Tennessee officials and others, including SEC commissioner Greg Sankey and Pruitt, were in Cincinnati for two days in April as the committee on infractions heard Tennessee’s case, which was ignited when university chancellor Donde Plowman said in November 2020 that her office had received a credible tip on a potential recruiting violation within the football program. A week later, Tennessee hired the law firm Bond, Schoeneck & King to investigate any wrongdoing. That investigation lasted nearly a year and cost the university more than $1.5 million in legal fees.

Sources told ESPN that during the hearings in Cincinnati that Pruitt asked the committee on infractions not to punish the current Tennessee players with a postseason ban and said they deserved to play for championships.

Avoiding a postseason ban was a priority of Tennessee officials all along — to not punish players and coaches who weren’t part of the program when the violations occurred. The lack of a bowl ban also continues a recent trend in NCAA cases.

“I have said from the beginning that we are committed to winning with integrity,” Plowman said in a statement Friday. “I believe we also resolved this case with integrity, always committed to holding ourselves accountable and wrong-doers responsible, while protecting the rights of student-athletes who had nothing to do with the infractions.

“We recognize this was a serious case, and the penalties we received from the Committee on Infractions are consistent with what we expected and negotiated with the NCAA enforcement staff last year.”

All parties have the right to appeal. There has been no word from Pruitt’s camp if he will proceed with an appeal. As part of his punishment, Pruitt would be suspended for the first full season if he were hired by an NCAA school.

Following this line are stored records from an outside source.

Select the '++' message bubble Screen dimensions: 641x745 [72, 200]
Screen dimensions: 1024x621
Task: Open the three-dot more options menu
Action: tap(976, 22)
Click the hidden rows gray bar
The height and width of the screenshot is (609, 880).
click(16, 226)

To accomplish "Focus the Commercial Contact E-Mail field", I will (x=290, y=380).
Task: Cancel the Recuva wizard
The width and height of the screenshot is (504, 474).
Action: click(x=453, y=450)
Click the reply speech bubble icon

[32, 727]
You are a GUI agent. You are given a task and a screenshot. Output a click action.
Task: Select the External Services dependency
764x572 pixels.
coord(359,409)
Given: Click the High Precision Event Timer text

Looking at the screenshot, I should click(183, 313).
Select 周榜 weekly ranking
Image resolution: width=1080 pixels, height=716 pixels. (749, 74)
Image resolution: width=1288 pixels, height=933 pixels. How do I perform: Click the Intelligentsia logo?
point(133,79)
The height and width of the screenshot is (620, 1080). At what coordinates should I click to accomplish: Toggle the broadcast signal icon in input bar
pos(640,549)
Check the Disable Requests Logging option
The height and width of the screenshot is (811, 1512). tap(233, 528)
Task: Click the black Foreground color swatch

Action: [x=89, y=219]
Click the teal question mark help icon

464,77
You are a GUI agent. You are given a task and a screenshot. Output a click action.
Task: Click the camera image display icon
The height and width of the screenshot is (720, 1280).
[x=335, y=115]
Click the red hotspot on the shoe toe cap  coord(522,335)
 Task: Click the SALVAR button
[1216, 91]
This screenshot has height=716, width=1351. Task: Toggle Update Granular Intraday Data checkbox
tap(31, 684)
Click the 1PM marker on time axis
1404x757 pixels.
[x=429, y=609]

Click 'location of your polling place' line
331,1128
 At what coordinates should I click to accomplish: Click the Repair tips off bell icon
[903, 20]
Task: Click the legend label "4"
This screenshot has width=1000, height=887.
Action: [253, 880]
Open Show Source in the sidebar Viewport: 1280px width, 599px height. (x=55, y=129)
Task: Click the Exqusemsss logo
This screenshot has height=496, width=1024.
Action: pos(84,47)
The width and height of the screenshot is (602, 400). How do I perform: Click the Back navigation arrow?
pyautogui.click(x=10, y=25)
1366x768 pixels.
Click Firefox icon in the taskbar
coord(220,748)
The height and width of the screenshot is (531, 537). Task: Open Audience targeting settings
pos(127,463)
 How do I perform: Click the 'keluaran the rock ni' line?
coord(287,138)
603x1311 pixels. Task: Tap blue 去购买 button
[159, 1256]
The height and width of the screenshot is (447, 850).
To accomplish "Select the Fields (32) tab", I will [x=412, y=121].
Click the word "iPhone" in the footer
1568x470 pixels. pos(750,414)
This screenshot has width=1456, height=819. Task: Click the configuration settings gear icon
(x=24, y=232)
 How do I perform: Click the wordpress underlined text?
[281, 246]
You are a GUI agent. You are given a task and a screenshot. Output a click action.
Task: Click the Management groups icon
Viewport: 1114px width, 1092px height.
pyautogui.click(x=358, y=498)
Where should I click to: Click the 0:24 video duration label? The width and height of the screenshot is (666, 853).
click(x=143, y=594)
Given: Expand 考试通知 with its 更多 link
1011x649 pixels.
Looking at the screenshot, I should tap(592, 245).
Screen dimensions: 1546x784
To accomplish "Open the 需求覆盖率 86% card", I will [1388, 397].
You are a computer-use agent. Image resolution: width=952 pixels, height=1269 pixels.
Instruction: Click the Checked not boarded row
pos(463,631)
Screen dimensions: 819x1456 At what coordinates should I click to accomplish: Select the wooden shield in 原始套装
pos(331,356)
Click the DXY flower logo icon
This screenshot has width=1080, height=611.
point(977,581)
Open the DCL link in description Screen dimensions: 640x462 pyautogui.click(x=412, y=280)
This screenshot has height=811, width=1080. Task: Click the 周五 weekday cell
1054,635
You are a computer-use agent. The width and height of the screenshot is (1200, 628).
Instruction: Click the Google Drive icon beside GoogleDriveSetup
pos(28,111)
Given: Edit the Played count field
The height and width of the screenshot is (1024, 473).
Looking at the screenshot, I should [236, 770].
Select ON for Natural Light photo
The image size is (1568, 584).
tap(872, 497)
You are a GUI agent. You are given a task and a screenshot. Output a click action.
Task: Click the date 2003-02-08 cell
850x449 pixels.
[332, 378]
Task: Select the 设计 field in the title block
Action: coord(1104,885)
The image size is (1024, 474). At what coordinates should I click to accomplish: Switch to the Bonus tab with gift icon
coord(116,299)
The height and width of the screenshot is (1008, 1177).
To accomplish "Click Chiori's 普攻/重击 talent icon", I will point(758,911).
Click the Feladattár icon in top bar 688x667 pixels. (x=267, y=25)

When Tennessee announced Pruitt’s firing on Jan. 18, 2021, athletic director and Hall of Fame former coach Phillip Fulmer also announced his retirement. Plowman said Fulmer’s retirement was independent of and unrelated to the investigation. Fulmer hired Pruitt prior to Plowman coming to Tennessee as chancellor. Danny White was hired as AD soon after Fulmer’s retirement and has since revamped almost the entire athletic department.

Tennessee is coming off an 11-2 season in 2022 under Josh Heupel, the program’s first campaign since 2007 with double-digit wins. The Vols won the Orange Bowl and have significant momentum heading into 2023.

Heupel told ESPN on Friday it was a huge relief to avoid a bowl ban.

“The logical thought is, ‘How are you going to punish innocent people and innocent kids?'” Heupel said. “I’m certainly pleased with the outcome. For people, it’s the right decision.”